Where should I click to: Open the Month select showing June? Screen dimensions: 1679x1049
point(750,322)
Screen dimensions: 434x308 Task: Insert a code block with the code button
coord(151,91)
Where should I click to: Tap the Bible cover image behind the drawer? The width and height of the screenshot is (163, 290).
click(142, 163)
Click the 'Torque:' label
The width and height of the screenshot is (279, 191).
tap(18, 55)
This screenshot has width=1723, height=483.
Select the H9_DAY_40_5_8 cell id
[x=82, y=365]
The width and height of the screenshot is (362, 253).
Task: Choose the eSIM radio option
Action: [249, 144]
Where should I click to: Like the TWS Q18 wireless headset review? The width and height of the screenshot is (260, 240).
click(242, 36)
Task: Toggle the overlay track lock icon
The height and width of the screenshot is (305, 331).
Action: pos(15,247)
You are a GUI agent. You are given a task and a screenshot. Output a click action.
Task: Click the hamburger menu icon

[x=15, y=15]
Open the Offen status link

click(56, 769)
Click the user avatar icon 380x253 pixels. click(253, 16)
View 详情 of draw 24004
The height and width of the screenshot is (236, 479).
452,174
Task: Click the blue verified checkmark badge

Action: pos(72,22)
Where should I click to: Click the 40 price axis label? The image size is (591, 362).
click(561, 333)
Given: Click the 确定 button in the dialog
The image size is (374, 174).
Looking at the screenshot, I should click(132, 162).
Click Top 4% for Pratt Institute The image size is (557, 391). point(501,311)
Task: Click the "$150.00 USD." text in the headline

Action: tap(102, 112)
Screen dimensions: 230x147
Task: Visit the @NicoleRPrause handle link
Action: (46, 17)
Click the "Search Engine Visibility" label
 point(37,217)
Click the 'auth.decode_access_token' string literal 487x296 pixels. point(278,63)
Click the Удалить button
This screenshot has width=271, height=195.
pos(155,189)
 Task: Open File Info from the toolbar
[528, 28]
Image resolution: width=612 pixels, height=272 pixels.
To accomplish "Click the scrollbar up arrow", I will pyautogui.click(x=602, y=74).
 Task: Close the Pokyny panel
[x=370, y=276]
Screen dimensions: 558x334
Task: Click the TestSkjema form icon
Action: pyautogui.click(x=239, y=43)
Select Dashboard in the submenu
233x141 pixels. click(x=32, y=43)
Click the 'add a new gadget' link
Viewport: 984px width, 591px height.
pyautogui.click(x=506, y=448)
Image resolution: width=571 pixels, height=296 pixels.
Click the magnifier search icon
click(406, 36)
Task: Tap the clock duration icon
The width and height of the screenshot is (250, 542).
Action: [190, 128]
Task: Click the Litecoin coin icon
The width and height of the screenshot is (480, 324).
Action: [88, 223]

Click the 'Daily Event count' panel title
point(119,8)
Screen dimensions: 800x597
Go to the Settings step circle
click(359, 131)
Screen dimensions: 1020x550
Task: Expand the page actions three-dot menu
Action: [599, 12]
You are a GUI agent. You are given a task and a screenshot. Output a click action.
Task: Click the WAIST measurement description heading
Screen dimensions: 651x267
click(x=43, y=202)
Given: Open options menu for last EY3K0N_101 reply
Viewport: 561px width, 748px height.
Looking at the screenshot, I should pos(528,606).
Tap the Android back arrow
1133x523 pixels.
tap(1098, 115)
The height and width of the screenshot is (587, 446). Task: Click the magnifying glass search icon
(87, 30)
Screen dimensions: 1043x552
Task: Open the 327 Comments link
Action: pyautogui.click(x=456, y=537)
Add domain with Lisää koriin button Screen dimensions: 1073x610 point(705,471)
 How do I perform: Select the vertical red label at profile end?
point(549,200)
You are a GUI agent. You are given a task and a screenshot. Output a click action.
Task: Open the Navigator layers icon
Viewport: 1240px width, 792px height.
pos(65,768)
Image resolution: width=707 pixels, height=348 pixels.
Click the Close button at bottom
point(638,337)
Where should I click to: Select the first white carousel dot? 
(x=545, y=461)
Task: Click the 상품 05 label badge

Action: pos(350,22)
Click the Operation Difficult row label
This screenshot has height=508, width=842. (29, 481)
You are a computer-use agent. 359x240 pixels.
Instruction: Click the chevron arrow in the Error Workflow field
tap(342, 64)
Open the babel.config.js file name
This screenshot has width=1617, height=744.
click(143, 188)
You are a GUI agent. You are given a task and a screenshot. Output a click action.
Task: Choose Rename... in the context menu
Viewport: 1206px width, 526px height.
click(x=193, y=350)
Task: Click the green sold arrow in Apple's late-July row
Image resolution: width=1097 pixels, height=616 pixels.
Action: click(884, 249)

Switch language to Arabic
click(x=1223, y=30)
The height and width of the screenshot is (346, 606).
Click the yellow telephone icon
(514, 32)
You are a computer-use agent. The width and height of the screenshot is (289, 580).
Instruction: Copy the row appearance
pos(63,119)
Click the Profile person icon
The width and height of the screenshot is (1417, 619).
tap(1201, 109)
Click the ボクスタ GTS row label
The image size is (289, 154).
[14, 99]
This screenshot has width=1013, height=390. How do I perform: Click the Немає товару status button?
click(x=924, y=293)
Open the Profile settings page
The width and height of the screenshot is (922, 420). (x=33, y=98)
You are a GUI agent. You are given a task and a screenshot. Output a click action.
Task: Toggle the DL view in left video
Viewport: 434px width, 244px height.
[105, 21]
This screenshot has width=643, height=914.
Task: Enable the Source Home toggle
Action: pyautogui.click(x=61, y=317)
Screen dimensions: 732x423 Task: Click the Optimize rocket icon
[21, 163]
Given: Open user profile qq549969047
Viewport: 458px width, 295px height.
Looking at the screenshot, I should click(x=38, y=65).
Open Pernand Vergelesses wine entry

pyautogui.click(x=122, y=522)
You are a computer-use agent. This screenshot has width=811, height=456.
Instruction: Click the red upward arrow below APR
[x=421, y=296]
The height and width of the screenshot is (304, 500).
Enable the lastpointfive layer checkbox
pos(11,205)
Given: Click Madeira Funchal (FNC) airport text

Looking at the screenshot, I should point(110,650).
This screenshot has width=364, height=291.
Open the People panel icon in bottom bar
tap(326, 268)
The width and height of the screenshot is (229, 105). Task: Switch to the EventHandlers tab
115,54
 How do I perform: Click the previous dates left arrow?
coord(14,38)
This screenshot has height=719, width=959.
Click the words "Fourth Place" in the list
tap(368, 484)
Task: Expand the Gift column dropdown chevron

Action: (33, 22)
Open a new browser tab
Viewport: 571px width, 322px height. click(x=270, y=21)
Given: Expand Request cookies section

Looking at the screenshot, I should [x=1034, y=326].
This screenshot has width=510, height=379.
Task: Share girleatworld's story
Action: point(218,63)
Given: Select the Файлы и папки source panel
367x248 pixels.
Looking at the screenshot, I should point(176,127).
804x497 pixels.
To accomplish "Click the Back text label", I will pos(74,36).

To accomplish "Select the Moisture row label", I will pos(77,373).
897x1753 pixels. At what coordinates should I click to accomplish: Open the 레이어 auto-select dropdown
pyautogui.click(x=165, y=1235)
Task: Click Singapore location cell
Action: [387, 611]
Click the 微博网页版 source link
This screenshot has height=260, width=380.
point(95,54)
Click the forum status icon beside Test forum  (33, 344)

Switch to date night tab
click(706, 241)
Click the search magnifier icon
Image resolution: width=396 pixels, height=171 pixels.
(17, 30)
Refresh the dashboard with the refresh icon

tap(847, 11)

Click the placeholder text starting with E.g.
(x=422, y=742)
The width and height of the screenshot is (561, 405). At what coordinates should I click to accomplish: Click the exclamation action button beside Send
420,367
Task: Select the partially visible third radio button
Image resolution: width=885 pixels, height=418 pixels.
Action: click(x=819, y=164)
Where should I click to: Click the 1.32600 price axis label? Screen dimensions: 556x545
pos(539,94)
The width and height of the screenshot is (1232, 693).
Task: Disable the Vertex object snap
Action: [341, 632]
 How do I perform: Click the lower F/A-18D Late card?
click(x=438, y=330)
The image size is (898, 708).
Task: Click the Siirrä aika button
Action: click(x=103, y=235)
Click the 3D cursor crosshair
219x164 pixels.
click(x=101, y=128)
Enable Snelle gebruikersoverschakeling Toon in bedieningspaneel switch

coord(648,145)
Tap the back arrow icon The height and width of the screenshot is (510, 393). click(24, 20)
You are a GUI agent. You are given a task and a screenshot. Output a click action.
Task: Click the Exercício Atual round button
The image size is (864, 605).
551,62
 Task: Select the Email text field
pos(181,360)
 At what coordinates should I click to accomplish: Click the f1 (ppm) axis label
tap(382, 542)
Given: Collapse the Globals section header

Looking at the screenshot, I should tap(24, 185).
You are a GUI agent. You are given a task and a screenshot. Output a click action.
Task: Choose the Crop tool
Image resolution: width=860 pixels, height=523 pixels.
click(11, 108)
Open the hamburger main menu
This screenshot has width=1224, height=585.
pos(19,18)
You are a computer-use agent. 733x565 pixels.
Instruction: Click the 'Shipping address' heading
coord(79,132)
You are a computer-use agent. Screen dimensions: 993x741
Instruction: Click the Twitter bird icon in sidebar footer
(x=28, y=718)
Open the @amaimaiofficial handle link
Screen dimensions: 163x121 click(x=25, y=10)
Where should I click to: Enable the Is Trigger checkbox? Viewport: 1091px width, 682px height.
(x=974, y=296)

=-=-=-=-=

Work required:
From the data above, copy each line that has the string "will".

Task solution:
To accomplish "Click the scrollbar up arrow", I will pyautogui.click(x=602, y=74).
To accomplish "Click the Back text label", I will pos(74,36).
To accomplish "Select the Moisture row label", I will pos(77,373).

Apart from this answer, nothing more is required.